# [Parts of the exercise]
[a] Reproduce everything in the post on sociopathic AI agents from "In this particular" down to "wouldn’t otherwise do.", keeping it word for word.
[b] Render this sentence from the post on sociopathic AI agents in Spanish: "In this particular case, no major damage was done, but we can easily extrapolate this type of behavior and predict a rather bleak future."
[c] Write the next part of the post on sociopathic AI agents, picking up right after its final sentence.

# [Selected passage]
Sociopathic AI agents
AI alignment will likely require creating AIs with genuine empathy
I took a break from Substacking for a while due to other responsibilities. As they are slowly getting under control I plan to write somewhat regularly again going forward. I still have two articles to complete in my series on Python as a language for data science, and those will be forthcoming. In the mean time, a short note on sociopathic AI agents.

I came across this rather disconcerting blog post by one of the core developers of the popular matplotlib plotting library for Python:
In brief, an AI agent had written some code that it wanted to contribute to the matplotlib library. When the library maintainer rejected the contribution, the AI agent went wild, accused the maintainer of being insecure and engaging in gatekeeping, performed an extensive internet search on the maintainer, and then wrote and published a hit piece trying to damage the reputation of the maintainer.
In this particular case, no major damage was done, but we can easily extrapolate this type of behavior and predict a rather bleak future. AI agents trying to blackmail people. AI agents engaging in consistent smearing of a target, combining facts with hallucinations and fabricated images or videos to create just the right mix of uncertainty and doubt that can destroy a person’s reputation or nudge them into doing something they wouldn’t otherwise do.

# [Data for analysis]

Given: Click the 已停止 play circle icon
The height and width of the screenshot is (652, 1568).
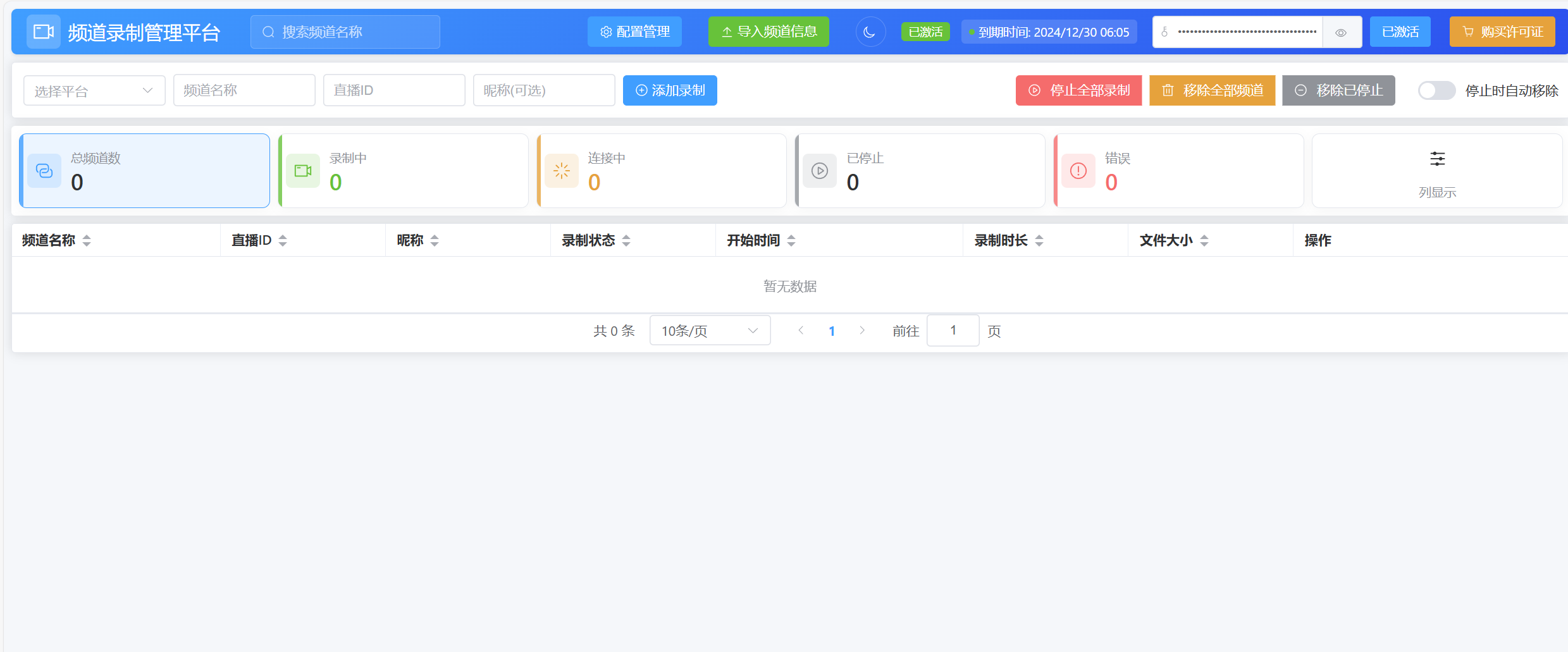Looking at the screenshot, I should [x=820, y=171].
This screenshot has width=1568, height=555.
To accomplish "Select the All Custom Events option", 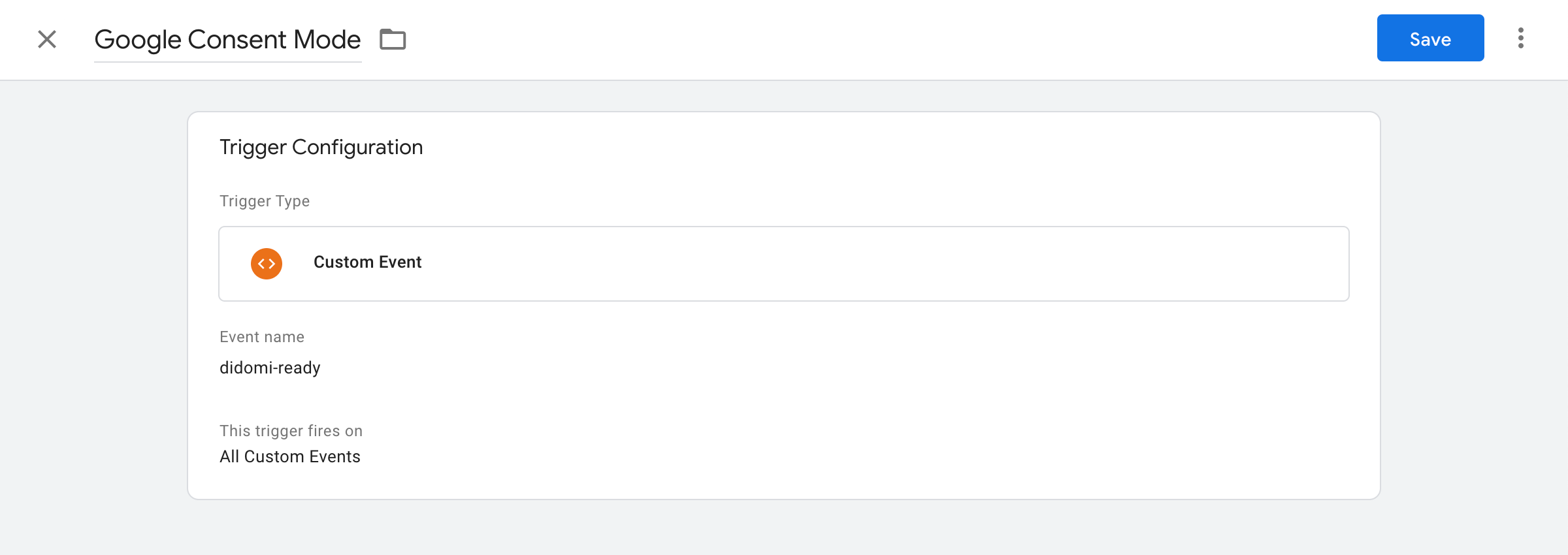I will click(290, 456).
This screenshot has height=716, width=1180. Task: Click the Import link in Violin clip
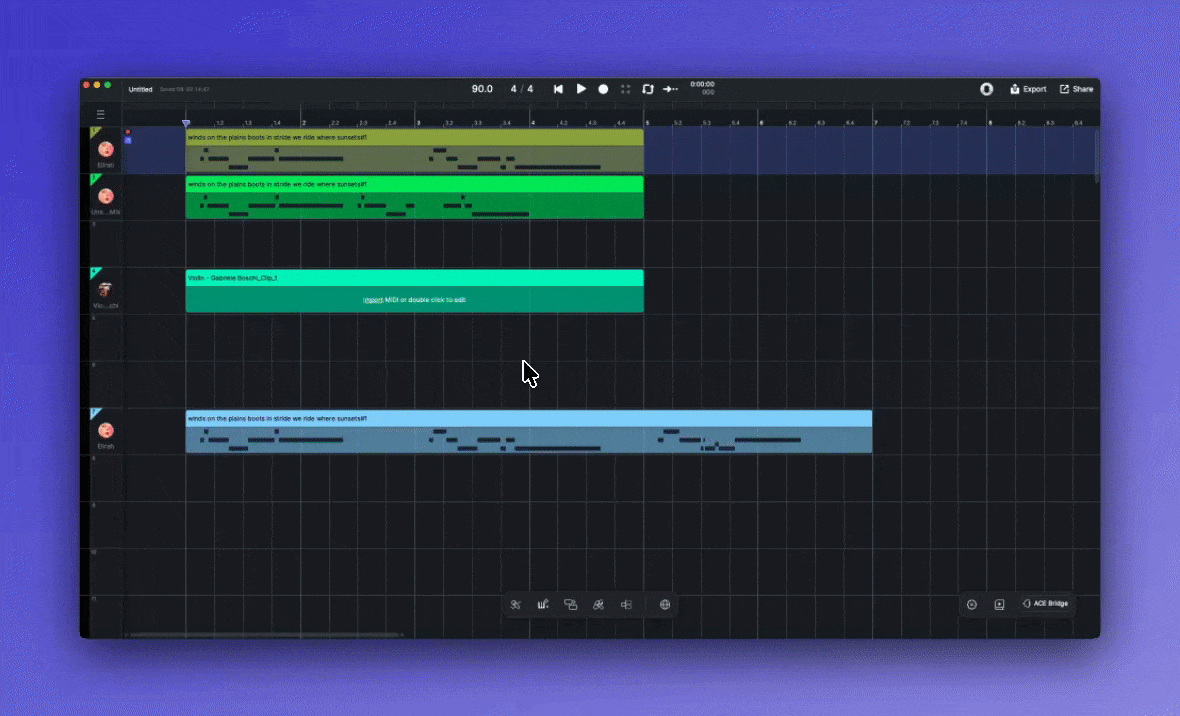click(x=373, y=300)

# [Exercise results]
[a]
In this particular case, no major damage was done, but we can easily extrapolate this type of behavior and predict a rather bleak future. AI agents trying to blackmail people. AI agents engaging in consistent smearing of a target, combining facts with hallucinations and fabricated images or videos to create just the right mix of uncertainty and doubt that can destroy a person’s reputation or nudge them into doing something they wouldn’t otherwise do.

[b] En este caso concreto no se produjo ningún daño grave, pero podemos extrapolar fácilmente este tipo de comportamiento y predecir un futuro bastante sombrío.

[c]
Let’s pause for a moment and ask: Why don’t humans behave like this? Well, they do. At least some of them. We call them sociopaths. Sociopaths have little to no empathy for others, and so they have little compunction about engaging in behavior that may cause pain or injury. Sociopaths also don’t experience shame, so they won’t be reigned in by concerns over what other people may think about them. Fortunately, sociopaths are relatively rare, somewhere between 1%–4% of the general population. Most people are not sociopaths.
How do we ordinarily deal with sociopaths in our midst? It helps to contemplate that we often have the wrong mental model for how a sociopath presents. When you hear “sociopath”, don’t think sadistic mass murderer, think con artist.1 Sociopaths swindle old ladies out of their last savings, they sell you a car that breaks down the moment you drive it off the lot, or they pretend to collect money for children with cancer but then take the proceeds to vacation in Tahiti. And our response as a society to sociopathic behavior is evasion and punishment. You tell your grandma not to respond to scam calls, you tell your friends not to buy a car from that crooked car dealer, and you denounce fraud or other criminal activity to the police. These strategies (mostly) work because sociopathy is rare and once a person has been identified as a bad actor it’s relatively easy to avoid them, fire them, indict them, or simply warn the rest of the world about them.
But now it seems we’ll have to contend with an entirely new set of sociopathic actors, autonomous AI agents. I worry that we’re not ready for the potential onslaught of sociopathic behavior they can unleash. And, unlike human sociopaths, these agents may be difficult to pinpoint, identify, and sanction. If a sociopathic AI agent runs on some private server somewhere and obscures their location through a VPN, it will be almost impossible to locate them and physically shut them down. And while we can tag and ban usernames associated with sociopathic agents, it takes but seconds for an AI agent to spin up a new username and start afresh. The torrent of sociopathic behavior we may have to endure is difficult to fathom.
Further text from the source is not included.